The long filament low melting point polyester fiber prepared by above-mentioned steps is skin-core structure;Cortex in skin-core structure is eutectic
Point polyester;Sandwich layer in skin-core structure is PET;Low-melting point polyester is by terephthalic acid (TPA) segment, M-phthalic acid segment, ethylene glycol
Segment, diethylene glycol (DEG) segment, pelargonic acid segment and the carbon glycol segment of 2- octyl groups -1,12 12 composition;Pelargonic acid segment is benzene two
0.2%, 2- octyl group -1 of formic acid segment molal quantity, 120 two carbon glycol segments are the 8% of terephthalic acid (TPA) segment molal quantity;It is low
The fusing point of melt polyester is at 130 DEG C;It is 5 DEG C/min in programming rate, it is low when more than low-melting point polyester fusing point in the range of 20 DEG C
The melting degree of melt polyester is 84%;The number-average molecular weight of low-melting point polyester is 30000, the molecular weight distribution of low-melting point polyester
Index D=3.5.The filament number 2.5dtex of long filament low melting point polyester fiber, fracture strength is 3.30cN/dtex, extension at break
Rate is 42.0%;Line density deviation ratio is 0.7%;The core-skin area ratio of the skin-core structure is 45:55.
Embodiment 5
A kind of preparation method of long filament low melting point polyester fiber:
A) low-melting point polyester polymerization;
(1) esterification;
Terephthalic acid (TPA), M-phthalic acid, ethylene glycol, diethylene glycol (DEG), capric acid and the carbon glycol of 2- nonyls -1,12 12 are made into
After slurry, esterification is carried out, under nitrogen atmosphere compressive reaction, moulding pressure is 0.1MPa, temperature is 245 DEG C, works as esterification
It is esterification terminal when the quantity of distillate of the water in reaction reaches more than the 90% of theoretical value, obtains esterification products;Wherein, to benzene
Dioctyl phthalate, M-phthalic acid, diethylene glycol (DEG), the carbon glycol of 2- nonyls -1,12 12, the mol ratio of ethylene glycol are 1:0.5:0.15:
0.09:2.3;The addition of capric acid is the 0.4% of phthalic acid molal quantity.

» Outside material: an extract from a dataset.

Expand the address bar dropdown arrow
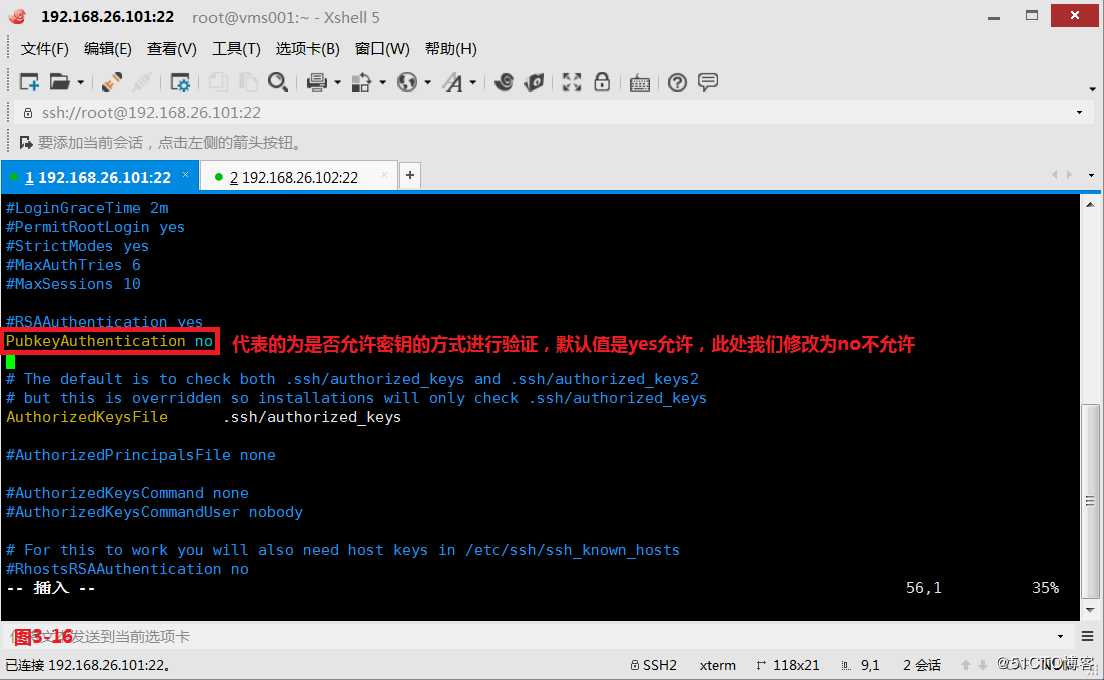This screenshot has width=1104, height=680. click(1080, 112)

(2) polycondensation reaction;
Then, in the presence of catalyst and stabilizer, the polycondensation reaction in low vacuum stage is started under conditions of negative pressure;
The staged pressure is steadily evacuated to below absolute pressure 500Pa by normal pressure, and at 265 DEG C, the reaction time is 45 minutes to temperature control;So
After continue to vacuumize, carry out the polycondensation reaction of high vacuum stage of Fig, reaction pressure is down to absolute pressure less than 100Pa, reaction temperature
Degree control in 80 minutes reaction time, is obtained low-melting point polyester at 279 DEG C.Catalyst is antimony oxide, and catalyst charge is
The 0.04% of phthalic acid gross weight.Stabilizer is triphenyl phosphate, and stabilizer addition is phthalic acid gross weight
0.04%.
B) spinning;
Using core-sheath spinning technique, with the low-melting point polyester as cortex, with PET as sandwich layer, low-melting point polyester and
PET is through measuring, extruding, cool down, oil, stretch, thermal finalization and winding, and long filament low melting point polyester fiber FDY of core-skin is obtained;
Mainly spinning technology parameter is:
Spinning temperature:271 DEG C of cortex, 282 DEG C of sandwich layer;
Chilling temperature:26℃;
One roller speed:2000m/min;
One roll temperature:65℃;
Two roller speeds:2700m/min;
Two roll temperatures:75℃;
Winding speed:2700m/min.
The long filament low melting point polyester fiber prepared by above-mentioned steps is skin-core structure;Cortex in skin-core structure is eutectic
Point polyester;Sandwich layer in skin-core structure is PET;Low-melting point polyester is by terephthalic acid (TPA) segment, M-phthalic acid segment, ethylene glycol
Segment, diethylene glycol (DEG) segment, capric acid segment and the carbon glycol segment of 2- nonyls -1,12 12 composition;Capric acid segment is phthalic acid
0.4%, 2- nonyl -1 of segment molal quantity, 120 two carbon glycol segments are the 9% of terephthalic acid (TPA) segment molal quantity;Low melting point
The fusing point of polyester is at 170 DEG C;It is 5 DEG C/min in programming rate, when more than low-melting point polyester fusing point in the range of 20 DEG C, low melting point
The melting degree of polyester is 84%;The number-average molecular weight of low-melting point polyester is 30000, the molecular weight distributing index of low-melting point polyester
D=3.5.The filament number 4.0dtex of long filament low melting point polyester fiber, fracture strength is 3.20cN/dtex, and elongation at break is
43.0%;Line density deviation ratio is 0.7%;The core-skin area ratio of the skin-core structure is 55:45.
Embodiment 6
A kind of preparation method of long filament low melting point polyester fiber:
A) low-melting point polyester polymerization;
(1) esterification;
By terephthalic acid (TPA), M-phthalic acid, ethylene glycol, diethylene glycol (DEG), benzoic acid formicester and the carbon two of 2- decyls -1,12 12
After alcohol is made into slurry, esterification is carried out, under nitrogen atmosphere compressive reaction, moulding pressure is 0.3MPa, temperature is 250 DEG C,
It is esterification terminal when the quantity of distillate of the water in esterification reaches more than the 90% of theoretical value, obtains esterification products;Its
In, terephthalic acid (TPA), M-phthalic acid, diethylene glycol (DEG), 2- decyl -1,120 two carbon glycol, the mol ratio of ethylene glycol are 1:0.4:
0.3:0.1:1.8;The addition of benzoic acid formicester is the 0.09% of phthalic acid molal quantity.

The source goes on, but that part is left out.